As I begin to code more and more, I am reminded of my ignorance of algorithmic conventions.  What are your top most helpful patterns?
======
jtfairbank
It is super helpful to have a working knowledge of common data structures-
most algorithms are optimized for data in a particular format.

------
angersock
So, probably the single most important one for me has been the concept of
immutable data structures: whether in C, C++, Java, or Javascript, treating my
data immutable has made debugging things a lot easier, _especially_ in
environments with parallel execution and shared memory.

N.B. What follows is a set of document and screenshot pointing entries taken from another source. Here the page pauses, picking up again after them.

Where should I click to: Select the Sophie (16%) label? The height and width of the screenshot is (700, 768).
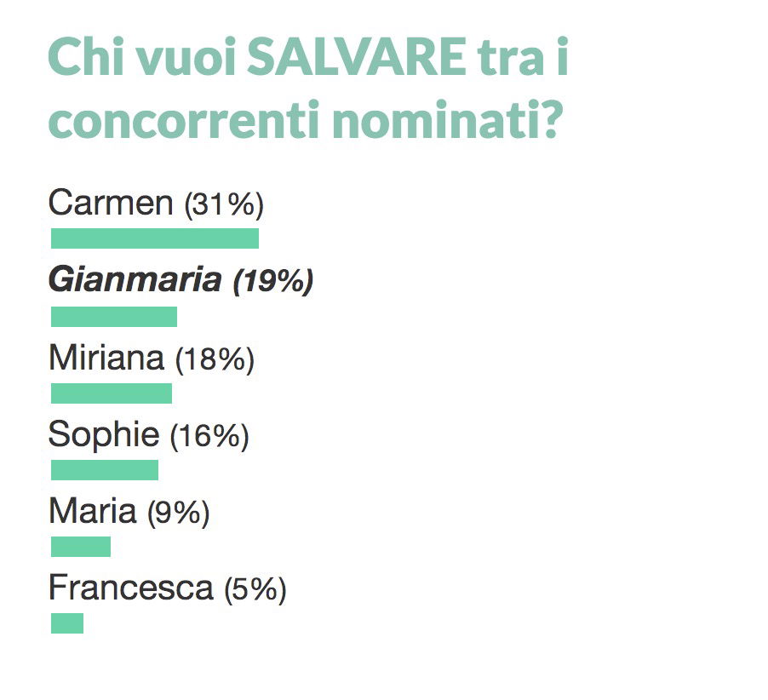(148, 435)
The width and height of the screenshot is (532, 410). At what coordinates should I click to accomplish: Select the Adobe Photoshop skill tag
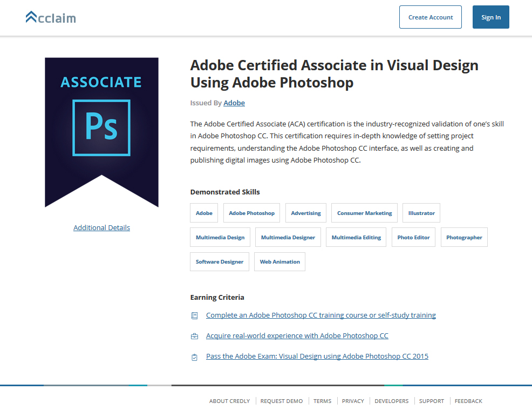pos(251,213)
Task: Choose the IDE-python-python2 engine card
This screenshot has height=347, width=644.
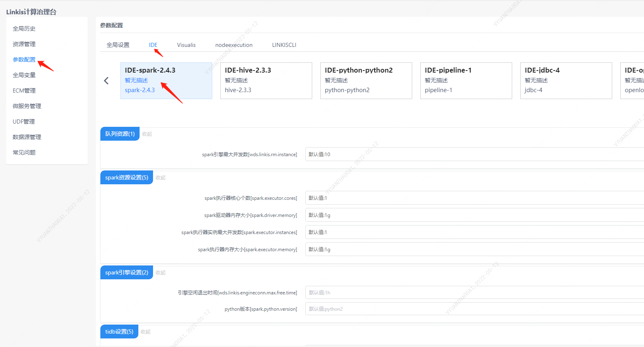Action: [366, 80]
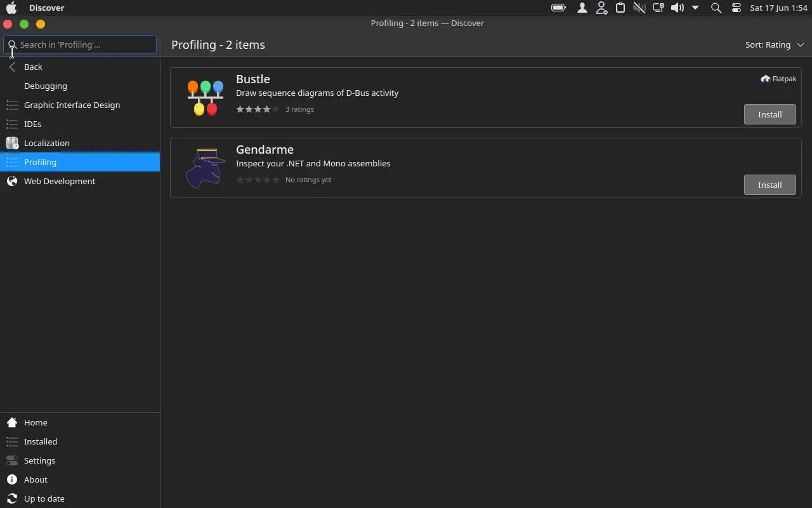Click the Gendarme app icon

tap(205, 168)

The next one would be abstraction of storage. Whether using an array, linked-
list, or something more exotic, I usually want to hide that from the rest of
my program if possible. In general, abstraction is a very handy tool--though
you are going to screw up and overdo it until you've got some experience
(mainly gained by screwing up).

Next top one would be recursive functions to operate on tree-based structures
--though I hesitate to use them automatically in languages that don't have
mandatory TCO unless I know I won't blow the stack. So many things are plain
elegant when you write the problem recursively.

Those are three general principles of engineering and design that have served
me well. Some specific things that are useful are: the general idea behind
finite-state machines and when to recognize if they apply to your problem,
regular expressions and their use, pitfalls of the floating-point
representation of numbers, basic linear algebra for graphics and simulation.